(ACTION ITEM): Please keep pictures out of the copy, and print exactly the lines from the one containing "Screen dimensions: 728x546" through the end of the records.

(INFORMATION):

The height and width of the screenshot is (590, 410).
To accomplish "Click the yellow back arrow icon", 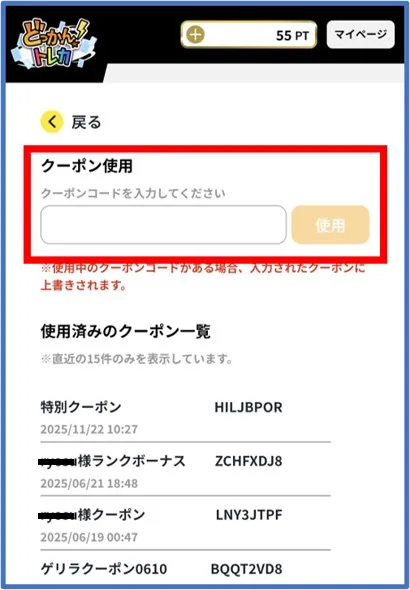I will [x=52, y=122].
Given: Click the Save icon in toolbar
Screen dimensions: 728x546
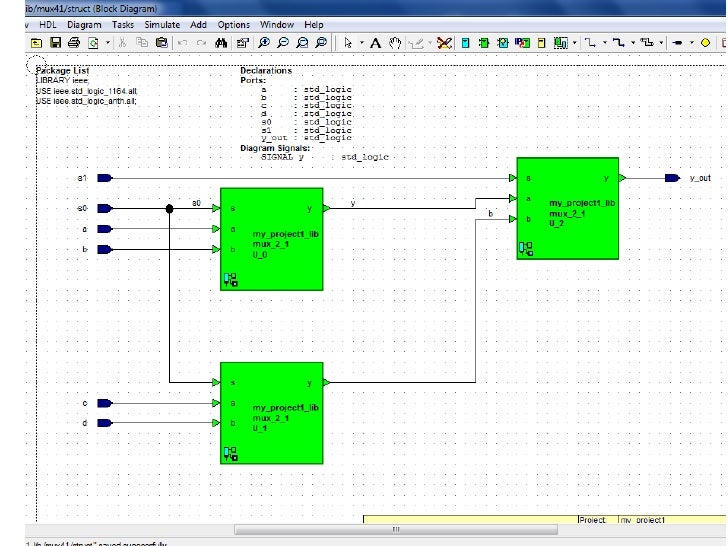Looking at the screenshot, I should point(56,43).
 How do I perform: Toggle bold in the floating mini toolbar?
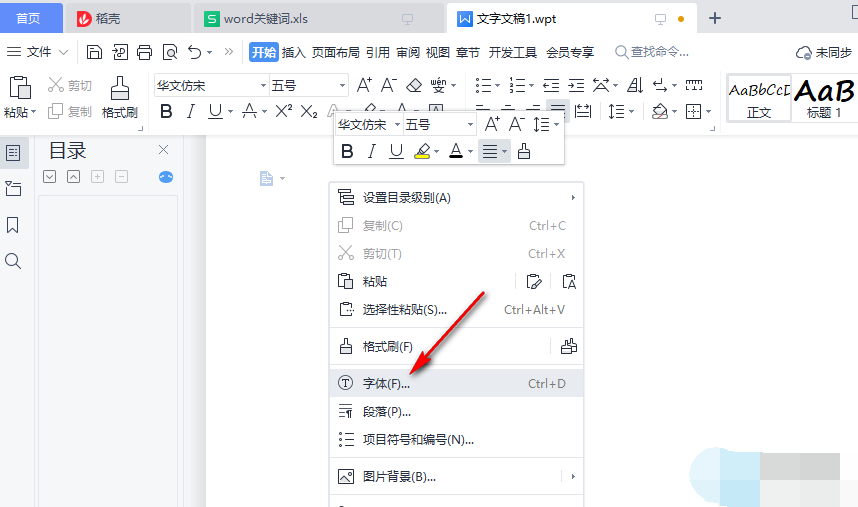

(REPLY TO THE EXERCISE):
Screen dimensions: 728x546
Looking at the screenshot, I should point(56,43).
 How do I perform: Toggle bold in the floating mini toolbar?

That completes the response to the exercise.